Friday, August 5, 2022

Garden Friday

Welcome to Garden Friday,
where we share what's growing in our Piedmont Zone 7b garden.

We picked and sampled our first cantaloupe this week.
What a thrill to bring this from seed to table.
The taste was mildly sweet,
but I'm still calling this a victory.
There are many more melons on the vines.

 The Blue Hubbard squash has set fruit
and I am hoping that we get to harvest it 
in the coming months.
This is a new-to-me crop,
and considering that none of my Candy Roasters germinated,
being able to eat something squash related will be a treat.

We do have a couple of peppers ripening
and when they turn orange, red or yellow they will be picked.
Peppers are so much sweeter when they are anything but green.

The volunteer squash (I think these are birdhouse gourds)
under the tree canopy continues to do well
with very little attention from me.
Can't wait to see what they turn out to be!

One of our watermelons is looking mighty fine
and getting me excited that we may actually be successful with this one!
(The mesh bags are tied onto the cattle panel trellis
to keep the fruit from dropping to the ground.)

The pollinator garden is exploding with blooms
and the bees and butterflies are eatin' it up!
The tithonia has filled in well
and it is still one of my favorite blossoms.

Something, it appears, has been lying down in one of our clusters of rudebekia,
but I can't think of what it might be.
Our irises also have this compressed state,
but in that location, it would be easy for something like a rabbit
or something similar to reach.
Hmmm, the mystery goes on.

This week, we were able to pick up a load of organic straw
for next year's garden.
We grow not only in raised beds and containers,
but in straw as well.
Construction will begin this fall on frames
in which to place the bales,
as this season, they collapsed fairly quickly.
Hopefully, the frames will extend their longevity.

One of the bales was shared with the chooks.
They enjoy scratching through it
to see if there are any seeds or bugs to savor.
It gives them something interesting to do,
which prevents boredom, 
which can lead to fussing and fighting.
Every few days, I rake it back up into a pile,
and it's like a new toy to them.
Life is better with chickens.

An orbital spider was spied on the canna stalks.
These good guys (and gals) help control the insect population,
and their webs are absolutely fascinating.
There is no shortage of bees in our garden beds.  

Even the compost pile is gettin' prettied up,
with the addition of morning glory flowers.
Everything wants to bloom
during these dog days of summer.

How are things going in your summer garden?


  1. "Life is better with chickens," AMEN sister!

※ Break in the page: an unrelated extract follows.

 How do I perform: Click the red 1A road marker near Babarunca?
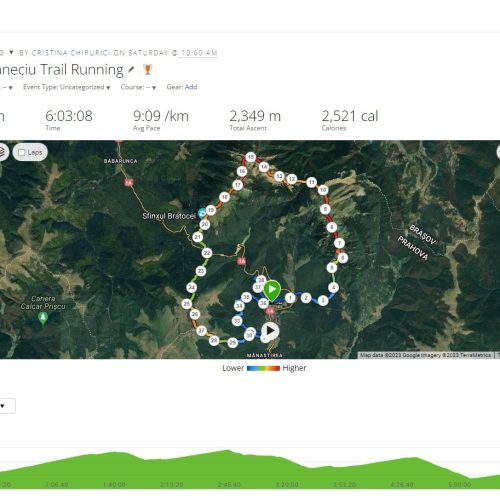[x=129, y=182]
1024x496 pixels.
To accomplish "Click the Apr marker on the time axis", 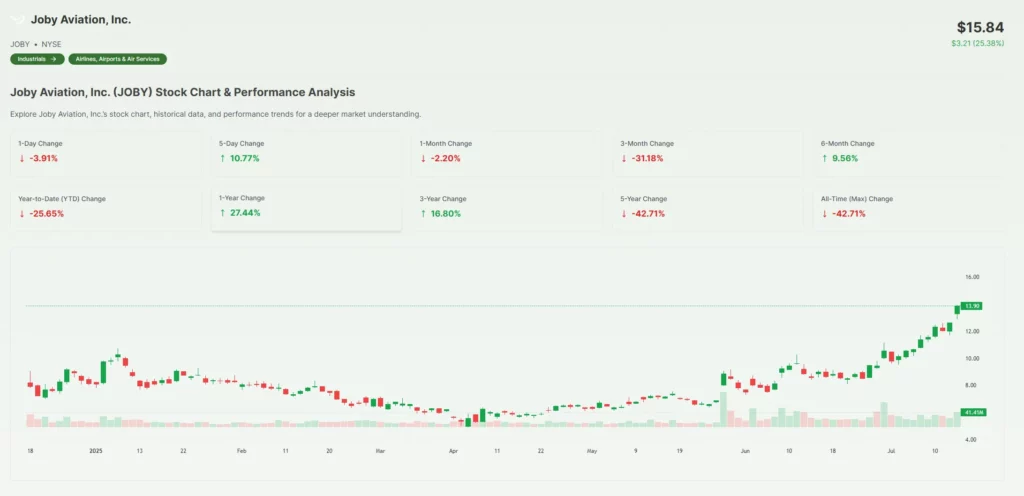I will click(x=453, y=451).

I'd have to add that happy chickens = happy garden.

    It's so nice to see all those busy pollinators at work. A joyful sight. Your garden looks really good. I found a couple of those mesh bags the other day and should do that with my winter squash. I was late planting watermelons, but now the vines are going crazy and covered with blooms. Hopefully, we'll get some before the season ends!

    1. Oh, I hope you get all the watermelon you and your hens can eat! Such a treat!
      Thanks for stopping by.

  2. I like your "chicken enrichment". I'm sure they do too. That's such a pretty pollinator bed, which seems to be doing a great job in keeping them around. Many wishes for plenty of watermelons and hubbard squash.

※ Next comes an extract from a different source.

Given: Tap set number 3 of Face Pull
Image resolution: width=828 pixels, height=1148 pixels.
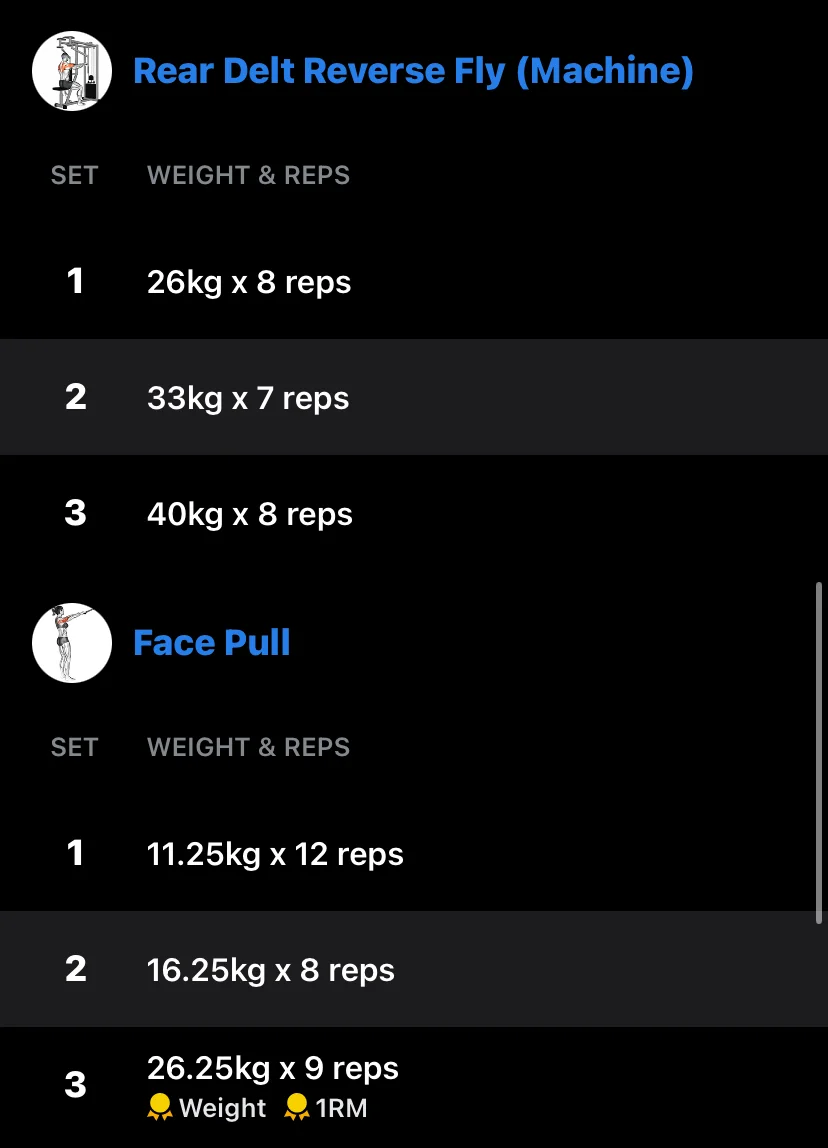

    1. Yes, the blooms do a great job of attracting the pollinators. They are loving our oregano right now!
      Enjoy your weekend, Laurie!

  3. Life is better with chickens indeed. Congrats on all of the melons! I'm happy for you. And congrats on all of the bees. We've had quite a few but not enough - a bit of trouble with pollination this year. I planted some echinacea, bee balm, and rudbeckia in the garden to try and draw more in.

    We LOVE blue hubbard squash. Did you grow the regular or the mini? I may try both next year. Your sunflower is beautiful as is the rest of your property!

    Wishing you a wonderful weekend!!

  4. Thank you for visiting, Staci! As far as I know, this is the standard Blue Hubbard, so we'll see what happens. I would think those flowers would bring in the pollinators. They do here! Another good one is Joe Pye weed.
    Have a great weekend!

  5. Your pollinator garden is looking great, and I love all your bee pictures! I bet your cantaloupe was delicious and so much better than what you can buy at the grocery store. I've got to try growing sunflowers next year. Yours are amazing!

    1. Thank you for your kind words. Yes, you have to grow sunflowers! Free food for the birds and it just isn't summer without sunflowers. I use a variety, but adore the Mammoth Striped. Good to see you here.